Abstract class method for getting the dependencies
The second solution I came up with is to give to every node an additional method in the following way:
abstract class Node {
def getDependencies : List[Node]
}
case class LeafNodeA(x: String) extends Node = {
override def getDependencies : List[Node] = List()
}
case class LeafNodeB(x: Int) extends Node = {
override def getDependencies : List[Node] = List()
}
/** Various kind of inner nodes */
case class InnerNode1(x: String, depRoleA: Node) extends Node = {
override def getDependencies : List[Node] = List()
}
case class InnerNode2(x: String, y: Double, depRoleX: Node, depRoleY: Node) extends Node = {
override def getDependencies : List[Node] = List(depRoleX, depRoleY)
}
case class InnerNode3(x: List[Int], depRoleA: Node, y: Int,
depRoleB: Node, depRoleG: Node) extends Node = {
override def getDependencies : List[Node] = List(depRoleA, depRoleB, depRoleG)

**PROBLEMS:**
- A) Set down the excerpt on node dependencies in full, reproducing every line without alteration.
- B) In the records, from the line containing "You are a computer-use agent. Screen dimensions: 1212x686" through the end of the records, substitute "dial" for "gauge" and reproduce that stretch with nothing else altered.
The excerpt and the records come from unrelated sources.

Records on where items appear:
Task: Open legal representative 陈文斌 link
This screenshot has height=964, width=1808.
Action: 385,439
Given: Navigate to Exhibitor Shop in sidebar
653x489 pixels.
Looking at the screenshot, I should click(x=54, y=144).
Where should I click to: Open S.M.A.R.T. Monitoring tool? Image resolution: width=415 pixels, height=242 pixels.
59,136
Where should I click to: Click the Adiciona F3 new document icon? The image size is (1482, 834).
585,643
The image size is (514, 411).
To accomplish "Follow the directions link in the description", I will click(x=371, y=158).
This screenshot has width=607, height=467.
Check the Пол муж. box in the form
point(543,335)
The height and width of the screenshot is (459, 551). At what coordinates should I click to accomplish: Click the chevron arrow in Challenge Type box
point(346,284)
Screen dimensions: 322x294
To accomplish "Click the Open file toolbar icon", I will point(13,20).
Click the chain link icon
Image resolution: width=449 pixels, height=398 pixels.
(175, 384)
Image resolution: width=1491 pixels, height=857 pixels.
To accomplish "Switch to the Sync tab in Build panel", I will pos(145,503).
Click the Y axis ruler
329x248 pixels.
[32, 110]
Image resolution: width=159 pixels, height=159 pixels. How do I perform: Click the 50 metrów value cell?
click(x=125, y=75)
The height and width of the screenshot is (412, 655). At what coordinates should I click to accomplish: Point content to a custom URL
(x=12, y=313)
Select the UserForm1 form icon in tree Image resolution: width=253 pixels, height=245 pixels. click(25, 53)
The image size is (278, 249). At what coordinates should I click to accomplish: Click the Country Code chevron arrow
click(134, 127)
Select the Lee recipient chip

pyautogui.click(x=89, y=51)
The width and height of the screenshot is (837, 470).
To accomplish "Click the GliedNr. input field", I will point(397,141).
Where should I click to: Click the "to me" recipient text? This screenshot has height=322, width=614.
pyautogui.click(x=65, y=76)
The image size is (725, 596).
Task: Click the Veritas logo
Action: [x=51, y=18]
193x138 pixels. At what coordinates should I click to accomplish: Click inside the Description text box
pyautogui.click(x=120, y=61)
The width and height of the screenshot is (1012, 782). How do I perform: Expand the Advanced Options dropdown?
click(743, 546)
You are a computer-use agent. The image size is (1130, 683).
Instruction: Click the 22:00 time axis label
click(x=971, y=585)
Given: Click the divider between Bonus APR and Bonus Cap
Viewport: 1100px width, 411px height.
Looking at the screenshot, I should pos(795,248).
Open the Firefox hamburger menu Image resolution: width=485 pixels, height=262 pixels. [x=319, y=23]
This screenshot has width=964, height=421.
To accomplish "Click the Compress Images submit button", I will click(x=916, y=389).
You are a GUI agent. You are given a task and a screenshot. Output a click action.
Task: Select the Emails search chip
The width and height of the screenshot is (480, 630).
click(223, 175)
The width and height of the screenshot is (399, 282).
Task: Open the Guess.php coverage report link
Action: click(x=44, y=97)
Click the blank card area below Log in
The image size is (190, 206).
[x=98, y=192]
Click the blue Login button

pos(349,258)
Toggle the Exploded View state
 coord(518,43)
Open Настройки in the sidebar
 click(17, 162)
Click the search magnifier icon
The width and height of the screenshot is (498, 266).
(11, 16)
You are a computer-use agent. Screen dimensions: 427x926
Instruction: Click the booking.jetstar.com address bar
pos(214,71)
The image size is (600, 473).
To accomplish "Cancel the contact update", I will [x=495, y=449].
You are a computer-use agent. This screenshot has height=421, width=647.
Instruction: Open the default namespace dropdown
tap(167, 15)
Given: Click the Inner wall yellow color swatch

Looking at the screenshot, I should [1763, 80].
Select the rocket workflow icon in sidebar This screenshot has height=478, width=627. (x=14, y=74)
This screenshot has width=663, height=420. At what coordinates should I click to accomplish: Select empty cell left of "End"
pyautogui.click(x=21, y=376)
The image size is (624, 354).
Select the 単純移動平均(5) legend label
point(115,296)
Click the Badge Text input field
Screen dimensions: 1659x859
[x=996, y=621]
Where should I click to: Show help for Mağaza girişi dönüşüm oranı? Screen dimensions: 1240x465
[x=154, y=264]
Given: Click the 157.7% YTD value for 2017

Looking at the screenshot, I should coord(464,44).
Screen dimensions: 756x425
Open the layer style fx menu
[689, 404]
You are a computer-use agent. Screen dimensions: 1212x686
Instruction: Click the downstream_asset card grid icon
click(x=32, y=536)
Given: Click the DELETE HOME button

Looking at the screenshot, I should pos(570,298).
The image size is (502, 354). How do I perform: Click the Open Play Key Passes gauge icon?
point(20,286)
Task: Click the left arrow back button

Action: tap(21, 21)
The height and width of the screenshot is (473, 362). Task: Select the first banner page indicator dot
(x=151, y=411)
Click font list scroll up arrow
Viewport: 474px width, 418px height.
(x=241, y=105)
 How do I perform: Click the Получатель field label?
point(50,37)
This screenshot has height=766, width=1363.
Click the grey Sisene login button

**EXPECTED RESULTS:**
- A)
Abstract class method for getting the dependencies
The second solution I came up with is to give to every node an additional method in the following way:
abstract class Node {
def getDependencies : List[Node]
}
case class LeafNodeA(x: String) extends Node = {
override def getDependencies : List[Node] = List()
}
case class LeafNodeB(x: Int) extends Node = {
override def getDependencies : List[Node] = List()
}
/** Various kind of inner nodes */
case class InnerNode1(x: String, depRoleA: Node) extends Node = {
override def getDependencies : List[Node] = List()
}
case class InnerNode2(x: String, y: Double, depRoleX: Node, depRoleY: Node) extends Node = {
override def getDependencies : List[Node] = List(depRoleX, depRoleY)
}
case class InnerNode3(x: List[Int], depRoleA: Node, y: Int,
depRoleB: Node, depRoleG: Node) extends Node = {
override def getDependencies : List[Node] = List(depRoleA, depRoleB, depRoleG)

- B)
You are a computer-use agent. Screen dimensions: 1212x686
Instruction: Click the downstream_asset card grid icon
click(x=32, y=536)
Given: Click the DELETE HOME button

Looking at the screenshot, I should pos(570,298).
The image size is (502, 354). How do I perform: Click the Open Play Key Passes dial icon?
point(20,286)
Task: Click the left arrow back button

Action: tap(21, 21)
The height and width of the screenshot is (473, 362). Task: Select the first banner page indicator dot
(x=151, y=411)
Click font list scroll up arrow
Viewport: 474px width, 418px height.
(x=241, y=105)
 How do I perform: Click the Получатель field label?
point(50,37)
This screenshot has height=766, width=1363.
Click the grey Sisene login button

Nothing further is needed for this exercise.